With respect to the charge of champerty and maintenance, it will be noted that the contract provides: "We are to incur all expenses without reimbursement from you. In the event we are unsuccessful, you are to pay us nothing, either in the way of a fee or expenses." It appears that Wardman paid the $10 filing fee for the petition in the action before the Board of Tax Appeals. It would appear that the term "expenses," as used in the contract and as construed by the parties, had reference to the personal expenses of the plaintiffs, and not to court costs and other legal fees.

There is a well-defined distinction between contracts for bringing suit in court, where the compensation of the attorney is to be derived from the amount recovered, and in the event of defeat he is to be without any compensation whatever, and contracts where the claim is sought to be recovered against the government or agencies of the government.

In Taylor v. Bemiss, 110 U.S. 42, 3 S. Ct. 441, 28 L.Ed. 64, Taylor and Wood, attorneys at law, were engaged to prosecute a claim before the Southern Claims Commission upon an agreement that they should be paid 50 per cent. of the amount recovered. Pending the litigation, the attorneys advanced $800 to their client. When a recovery was had, payment of the compensation agreed upon was contested on the ground that the contract was champertous. The court, in the course of its opinion, said ( 110 U.S. 42, at page 45, 3 S.Ct. 441, 443, 28 L.Ed. 64): "It was decided in the case of Stanton v. Embry, 93 U.S. 548 [ 23 L.Ed. 983], that contracts by attorneys for compensation in prosecuting claims against the United States were not void because the amount of it was made contingent upon success, or upon the sum recovered. And the well-known difficulties and delays in obtaining payment of just claims which are not within the ordinary course of procedure of the auditing officers of the government, justifies a liberal compensation in successful cases, where none is to be received in case of failure."

The distinction between a contract for a contingent fee in a case where it relates to a lawsuit, and in a case where it relates to the recovery of a claim against the government, is clearly pointed out in the case of Manning v. Sprague, 148 Mass. 18, 18 N.E. 673, 1 L.R.A. 516, 12 Am.St.Rep. 508, where the court stated that it had "no occasion to consider whether the contract would have been voidable by reason of champerty if the services to be rendered or advances to be made, which it contemplated, were to have been rendered or made in a strictly legal proceeding, such as a suit at law by the defendant against another party, and whether it would, under such circumstances, have come within the definitions of champerty or maintenance, as these are found in our decisions." (Citing a number of Massachusetts cases). The court further said ( 148 Mass. 18, at page 20, 18 N.E. 673, 1 L.R.A. 516, 12 Am.St.Rep. 508): "Neither the definition of champerty, nor the reasons why it was held to be an offense, have any proper application to a proceeding such as that by which the defendant, under his contract with the plaintiff, sought to enforce his claim against the government of the United States. There was no suit to be brought, nor any defendant in the proposed proceeding, in the same sense that there is in a contested cause at law or in equity."
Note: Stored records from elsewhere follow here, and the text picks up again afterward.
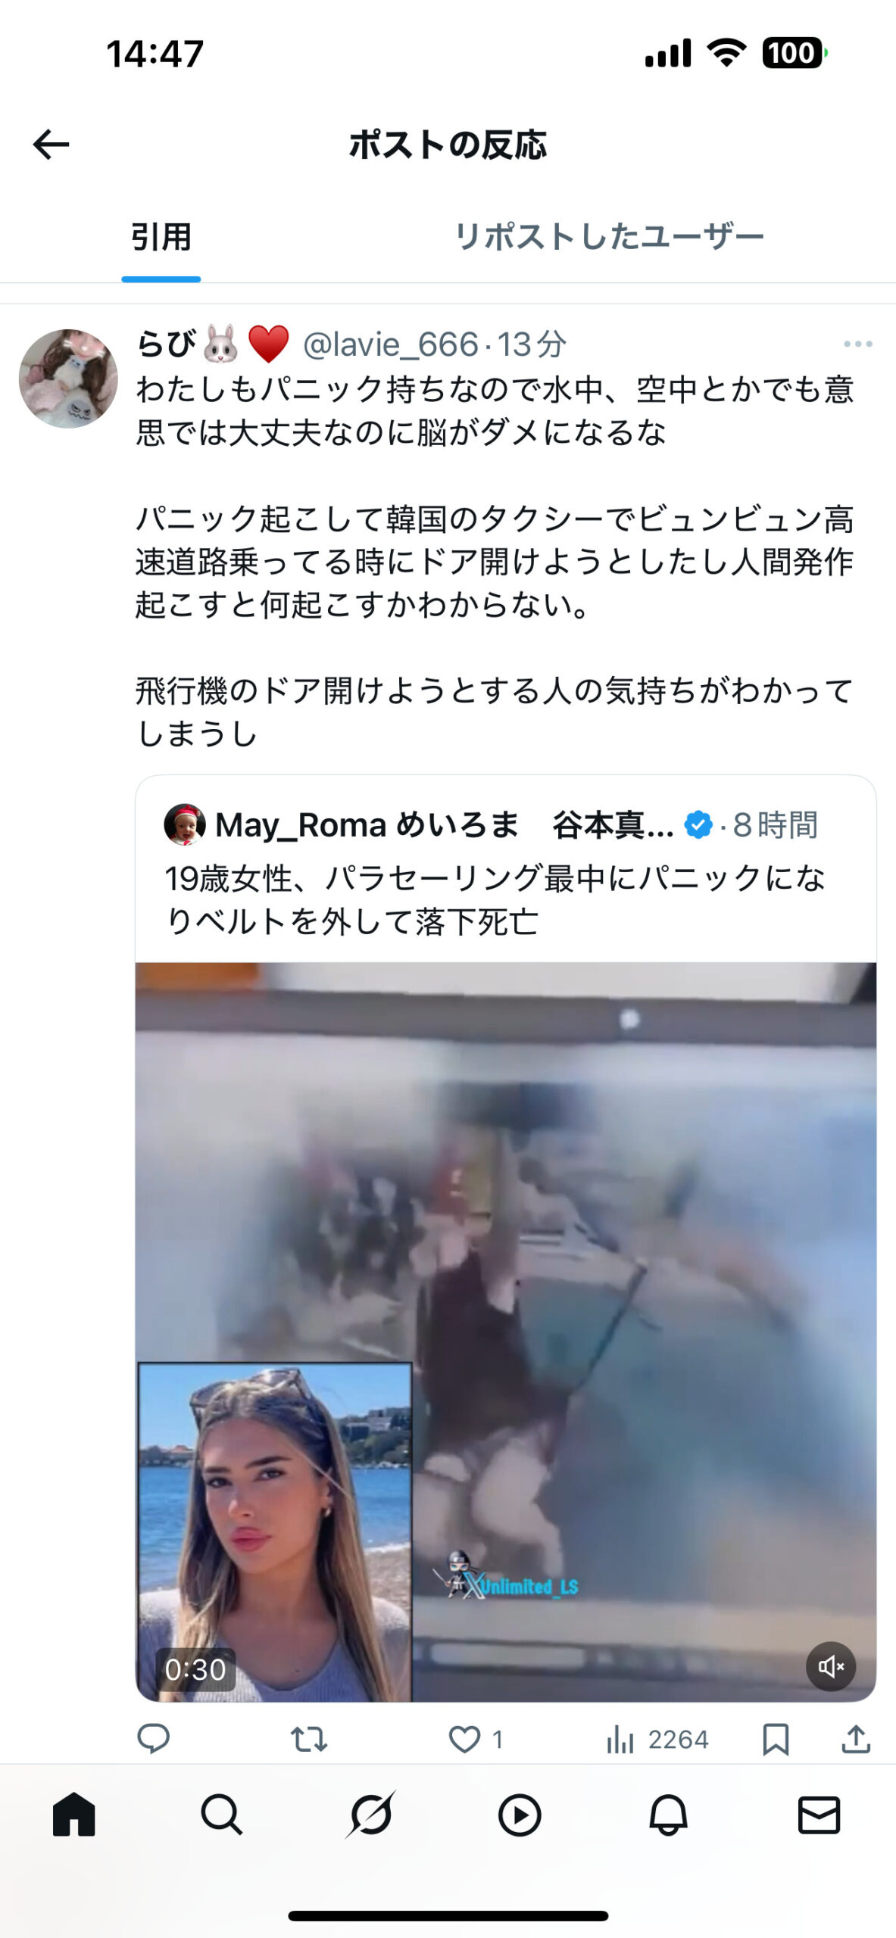Open the video play tab icon
Image resolution: width=896 pixels, height=1938 pixels.
(520, 1815)
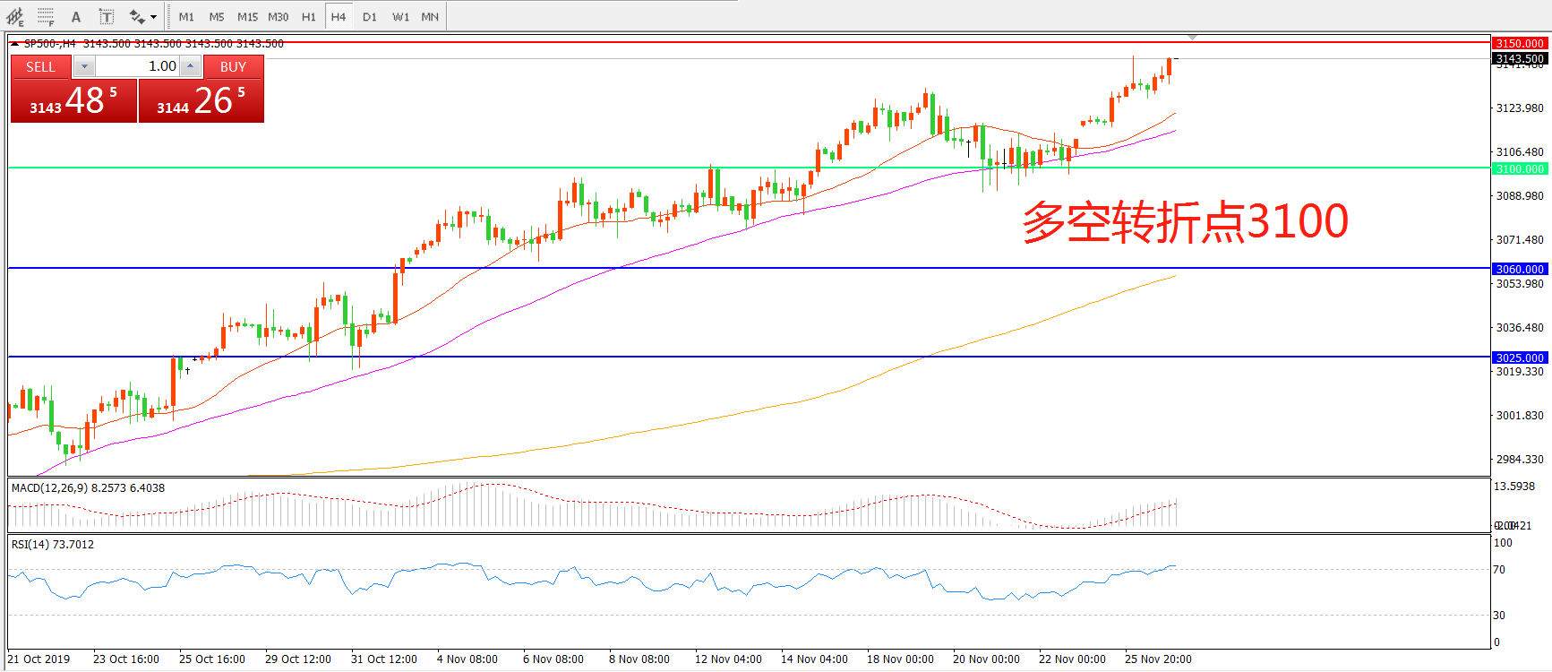
Task: Select the green 3100.000 price level label
Action: coord(1520,168)
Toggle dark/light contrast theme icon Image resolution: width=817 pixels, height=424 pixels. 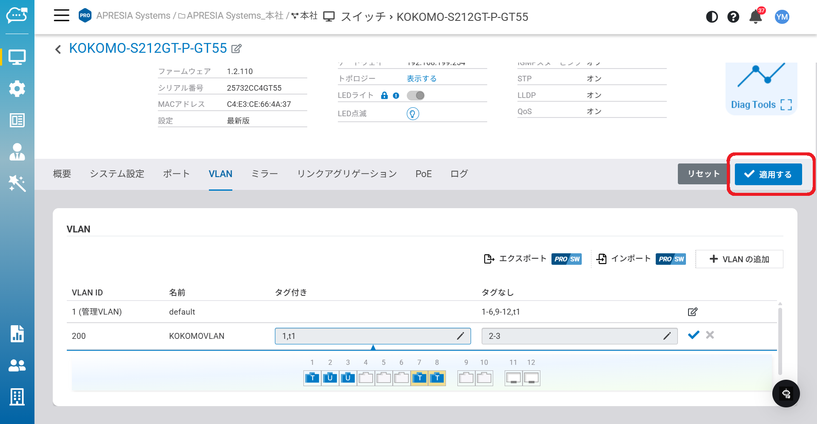pyautogui.click(x=711, y=17)
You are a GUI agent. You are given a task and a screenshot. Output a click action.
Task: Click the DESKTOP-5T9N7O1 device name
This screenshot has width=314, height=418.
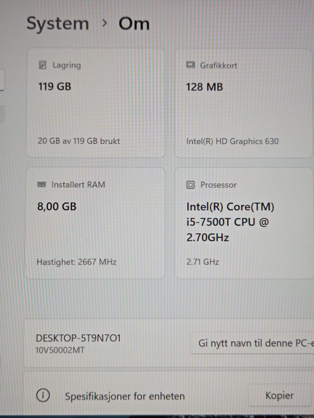tap(78, 338)
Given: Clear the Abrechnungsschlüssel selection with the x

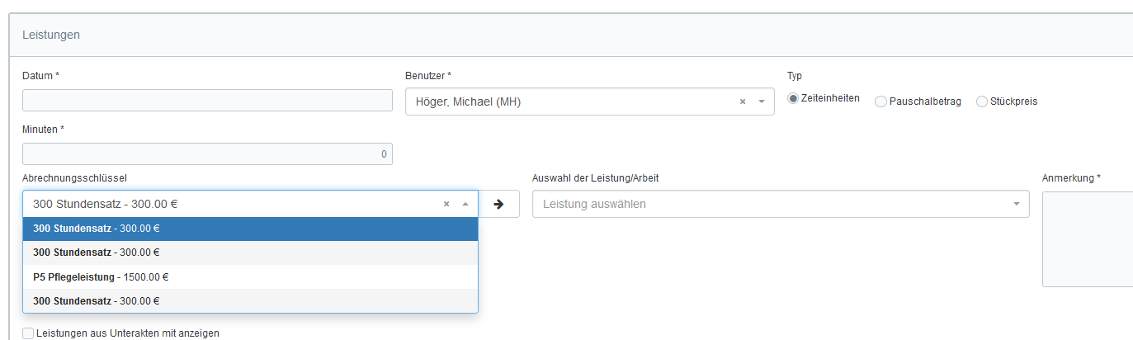Looking at the screenshot, I should tap(446, 204).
The distinction between an action before the Commissioner of Internal Revenue and the Board of Tax Appeals to recover a tax unlawfully collected, and a suit at law in the proper court, is apparent from the decision of the Supreme Court of the United States in the case of Old Colony Trust Co. v. Commissioner of Internal Revenue, 279 U.S. 716, 725, 49 S.Ct. 499, 502, 73 L.Ed. 918, where, in sustaining the jurisdiction of the Circuit Courts of Appeals and of the Court of Appeals of the District of Columbia to entertain appeals from the Board of Tax Appeals, the court said: "The Board of Tax Appeals is not a court. It is an executive or administrative board, upon the decision of which the parties are given an opportunity to base a petition for review to the courts after the administrative inquiry of the Board has been had and decided."

We think it clearly appears that the contract here is not one to conduct litigation in the courts in the ordinary sense, but to recover a claim from the government, and therefore comes within the rule that such contracts are not champertous.

Coming now to the question of whether an equitable lien was created in favor of the plaintiffs, it becomes necessary to look to the terms of the contract. That instrument provided that, in the event of success, the plaintiffs' compensation should be paid out of the fund recovered. There is nothing in the entire transaction to indicate that the plaintiffs were to look to Wardman personally for payment of their compensation. It is generally held, where an attorney contracts for the prosecution of a case for a contingent fee, payable out of the fund recovered, that an equitable lien is created against the fund and attaches to it when it is recovered.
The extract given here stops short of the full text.